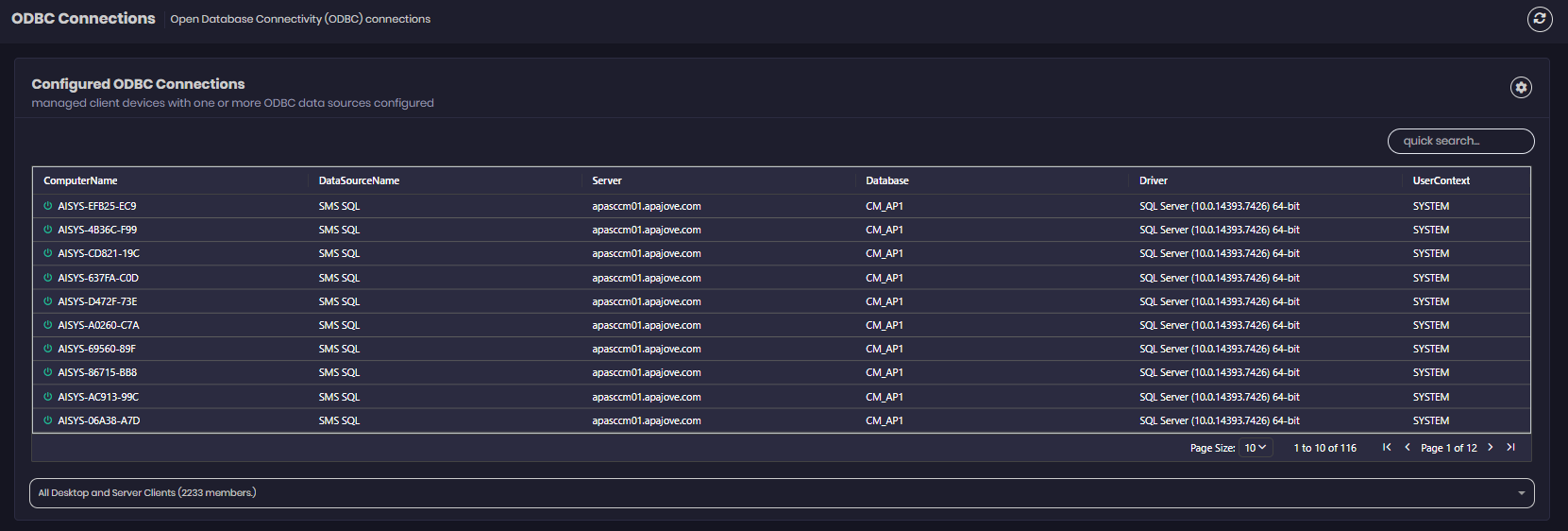Jump to the last page arrow
Screen dimensions: 1568x531
(1510, 448)
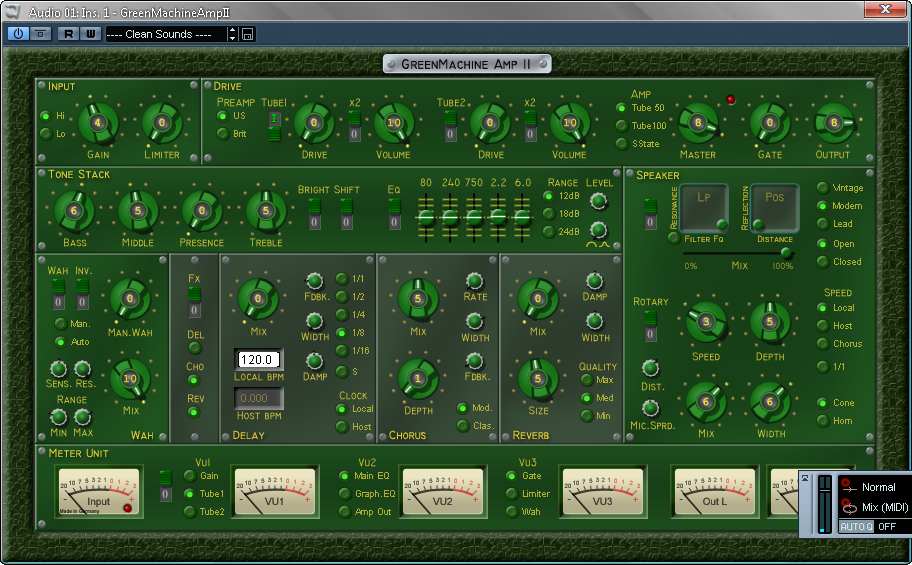Image resolution: width=912 pixels, height=565 pixels.
Task: Click the Master knob in Amp section
Action: (697, 122)
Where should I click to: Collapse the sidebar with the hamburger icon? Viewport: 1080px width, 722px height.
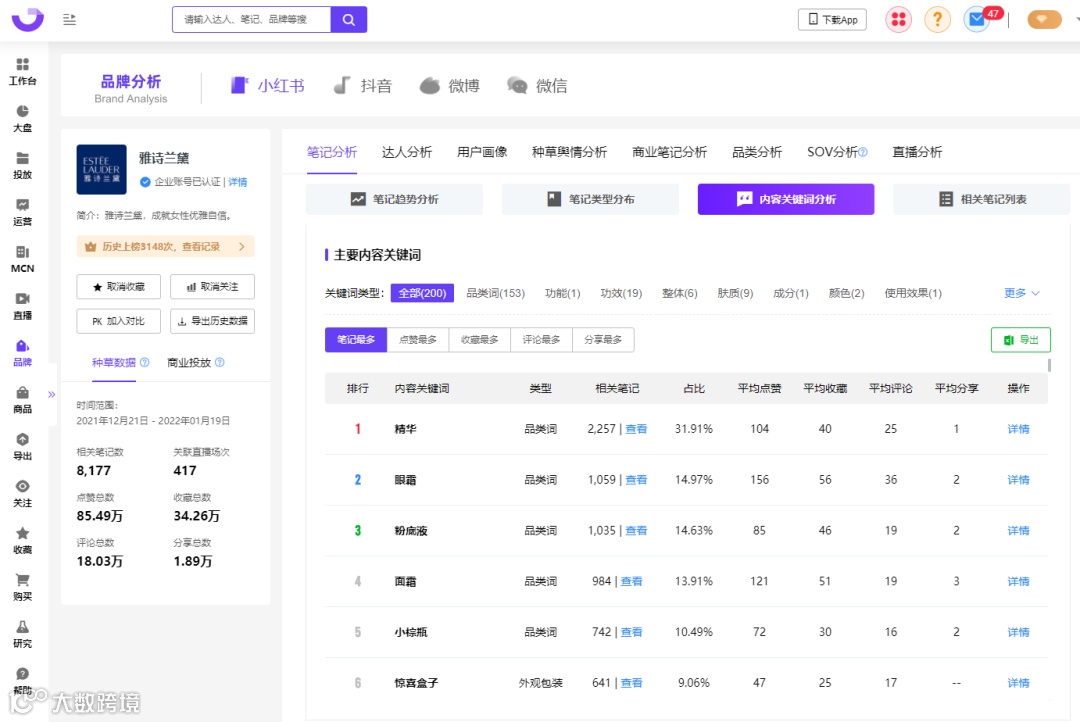click(70, 19)
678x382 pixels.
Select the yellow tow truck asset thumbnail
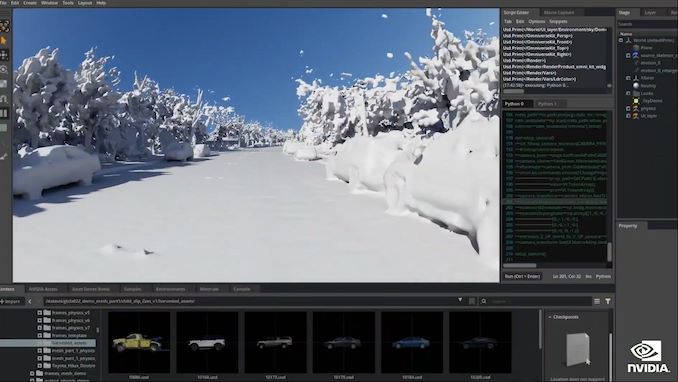coord(139,342)
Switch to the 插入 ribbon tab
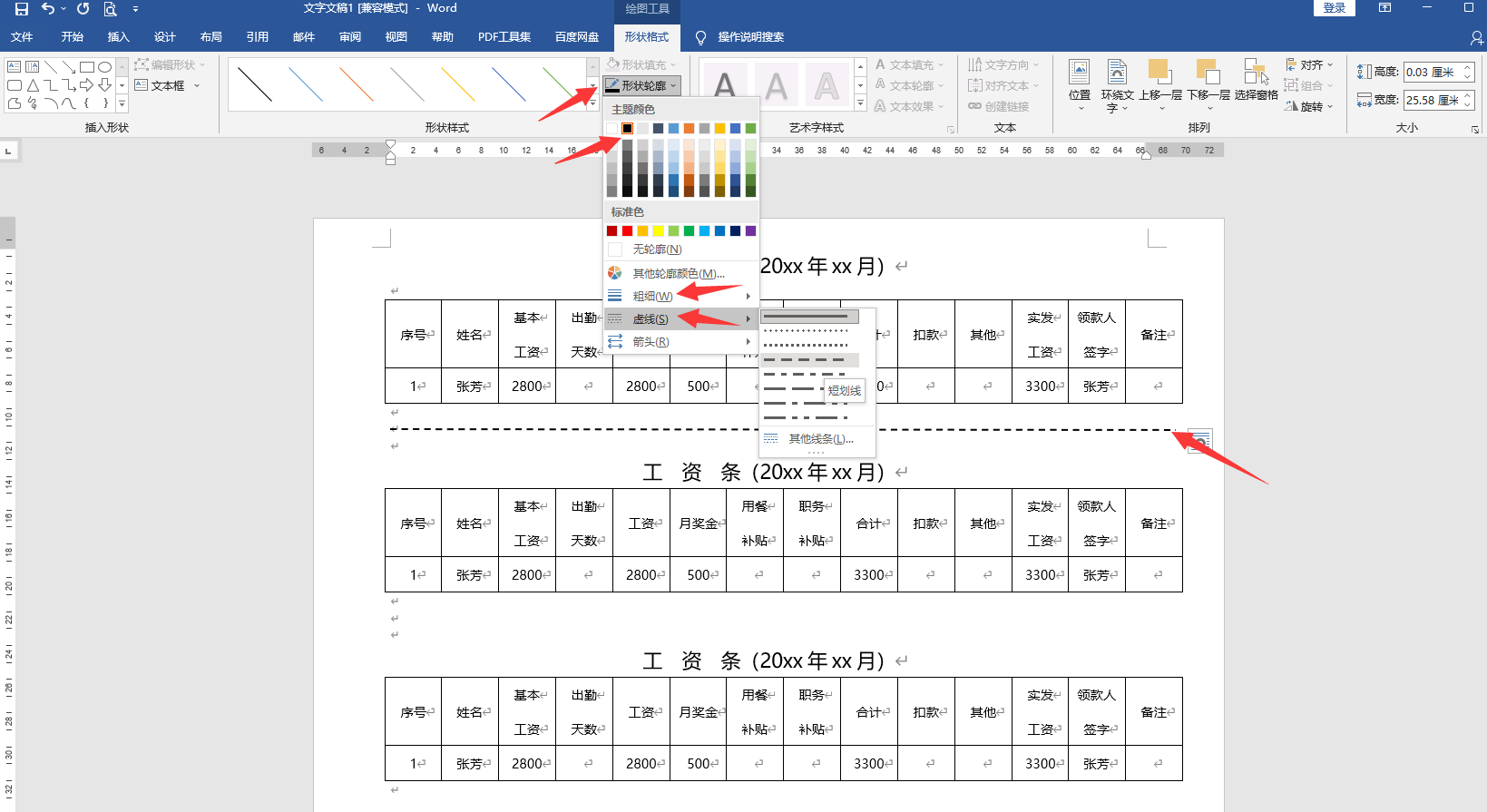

* _TASK DESCRIPTION_
Would you restate word for word only the lines from the one containing "678x382 pixels." to the final line of the material, both ends included, without any pictures?

* _RESPONSE BOX_
678x382 pixels.
Select the yellow tow truck asset thumbnail
coord(139,342)
Switch to the 插入 ribbon tab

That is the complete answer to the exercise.